GOAL 1: Reproduce verbatim the lines of the records starting at the line that contains "At what coordinates" and ending at the line that contains "tap(75, 82)", both included.

SOURCE TEXT:

========

For full time college enrollment, whites' is at 16%, blacks'
at 13%, Hispanics' at 10%, and Asians' at 26% (U.S. Census
- 2). As demonstrated below, in data from the Integrated
Postsecondary Education Data System (IPEDS) Graduation Rate
Survey published in 2003, rates of enrollment do not tell
the whole story; completion rates provide insight into educational differences:
Table 1: Group Completion Rates
* 18- through 24-year-olds
who had completed high school, by race/ethnicity: October 2000
** First-Time-In-College, Bachelor-Degree-Seeking
Students Enrolled fall 1997 Who Graduated from the same College
or University by August 2003, IPEDS GRS.
A gap exists also in advanced degrees. According
to the U.S. Census Survey of Income and
Program Participation of 2001, out of the total 16,180,000
advanced degrees held by people in America, 82.4% were held
by whites, 6% were held by blacks, 3.6% were held by Hispanics,
and the rest by other minorities (U.S. Census - 1). As the
data reveals, at practically all levels of education, blacks
and Hispanics have a lower level of participation and completion.
Education - Outcomes
According to various research, level of education and earnings
have a positive correlation. A study conducted by the U.S.
Census Bureau and published in "The Big Payoff: Educational
Attainment and Synthetic Estimates of Work-Life Earnings"

========

DATASET RECORDS:
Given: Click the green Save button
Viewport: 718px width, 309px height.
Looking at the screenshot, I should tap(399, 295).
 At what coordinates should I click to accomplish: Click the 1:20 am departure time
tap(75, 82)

========

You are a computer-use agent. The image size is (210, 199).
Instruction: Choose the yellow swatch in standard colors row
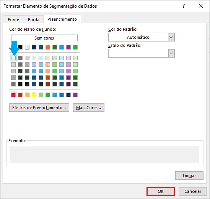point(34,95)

========

GOAL 2: Continue the passage on racial gaps in educational attainment and earnings from its final line.

EXERCISE RESPONSE 1:
 At what coordinates should I click to accomplish: Click the 1:20 am departure time
tap(75, 82)

EXERCISE RESPONSE 2:
displayed this correlation. Although blacks and Hispanics
earn less than whites of roughly the same level of education,
there is a great return on education for all racial and
ethnic groups. In fact, the return on education is greater
for blacks and Hispanics, because in calculating the increase
in earnings of a person who starts out without even a high
school degree and then works his way up to an advanced degree,
the increase in earnings for whites is 280%, while for blacks
and Hispanics it is 315%. While various data demonstrate
that blacks and Hispanics have less education than whites
and Asians when measuring by degrees earned, the question
that remains is why an earnings gap remains for people of
roughly the same level of education but of different racial
or ethnic groups. One explanation is that the data available
often does not control for both level of education and years
of experience, nor does it control for quality of education.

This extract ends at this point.